Tuesday, May 29, 2012

2 Chron 1-36 - yup: one whole book...

The readings - days 130-140 - 2 Chronicles 1-36

So this post, once again, will be far too short, and more than a little meta.

I thought for sure that I was caught up, or at least very far along to road to being caught up, but Chronicles had other plans, so here we are - first post in ten days and a full book behind me.

Chronicles, part deux, was better than the first, but only slightly. It had more ups than the last one did in terms of kings actually behaving themselves, and there were a few points that, while I was reading them, did actually leap out at me as being interesting. However, since I was reading through the entire book in a matter of days, and desperately trying to catch up, they were sacrificed to the god of necessary expediency, and were lost.

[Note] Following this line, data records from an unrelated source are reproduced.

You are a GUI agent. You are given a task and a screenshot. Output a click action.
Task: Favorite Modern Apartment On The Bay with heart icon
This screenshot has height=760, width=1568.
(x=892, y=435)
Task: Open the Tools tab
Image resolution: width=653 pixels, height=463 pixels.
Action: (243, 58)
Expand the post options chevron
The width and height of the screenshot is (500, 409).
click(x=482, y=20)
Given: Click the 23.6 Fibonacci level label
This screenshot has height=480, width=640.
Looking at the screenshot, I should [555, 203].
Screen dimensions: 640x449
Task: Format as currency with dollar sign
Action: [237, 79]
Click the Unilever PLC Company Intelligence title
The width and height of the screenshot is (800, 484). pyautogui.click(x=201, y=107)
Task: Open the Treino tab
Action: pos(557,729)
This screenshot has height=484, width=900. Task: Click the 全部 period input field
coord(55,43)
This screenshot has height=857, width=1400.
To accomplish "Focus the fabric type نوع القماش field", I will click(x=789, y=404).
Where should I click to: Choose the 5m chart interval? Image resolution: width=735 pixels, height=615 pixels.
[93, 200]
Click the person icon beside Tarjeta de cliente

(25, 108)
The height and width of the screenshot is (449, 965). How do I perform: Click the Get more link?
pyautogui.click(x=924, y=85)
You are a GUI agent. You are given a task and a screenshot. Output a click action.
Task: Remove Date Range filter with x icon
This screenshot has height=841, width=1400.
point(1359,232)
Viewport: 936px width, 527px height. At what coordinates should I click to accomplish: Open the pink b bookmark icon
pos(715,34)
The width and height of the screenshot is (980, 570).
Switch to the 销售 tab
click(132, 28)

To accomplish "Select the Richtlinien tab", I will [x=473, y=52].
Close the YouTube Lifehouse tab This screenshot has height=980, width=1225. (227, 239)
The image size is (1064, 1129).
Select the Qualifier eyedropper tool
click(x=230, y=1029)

Speaking of idolatry, these Israelites sure were good at it. Even kings that were mostly good at not worshipping small wooden statues didn't often go all the way and disassemble other temples, home shrines, and "the high places," like they were supposed to.

Whether it's intentional or not, the Bible sure is setting up a repetitive, cyclical rhythm of Israel screwing up and then waking up, then repeating over and over again.

And then Babylon comes, destroys the Temple, along with Jerusalem, and takes everybody into captivity.

And then Persia destroys Babylon and Cyrus says to the Israelites, "yeah - you guys should probably just go ahead and head home to rebuild your temple and your city. Sorry about Nebuchadnezzar..."

Reading the closing bits of 2 Chronicles is a little like spending an hour looking through a microscope, and then to have the room bulldozed around you. The story is so wrapped up in the goings on of these two comparatively minuscule kingdoms that when a few real local superpowers come barreling through it's a pretty harsh reminder that even at the best of times, the kingdom of Israel was in a pretty precarious spot. Shame they didn't seem to really grasp that either...

And that brings us to Ezra, which will have us caught up on posts and readings by tomorrow.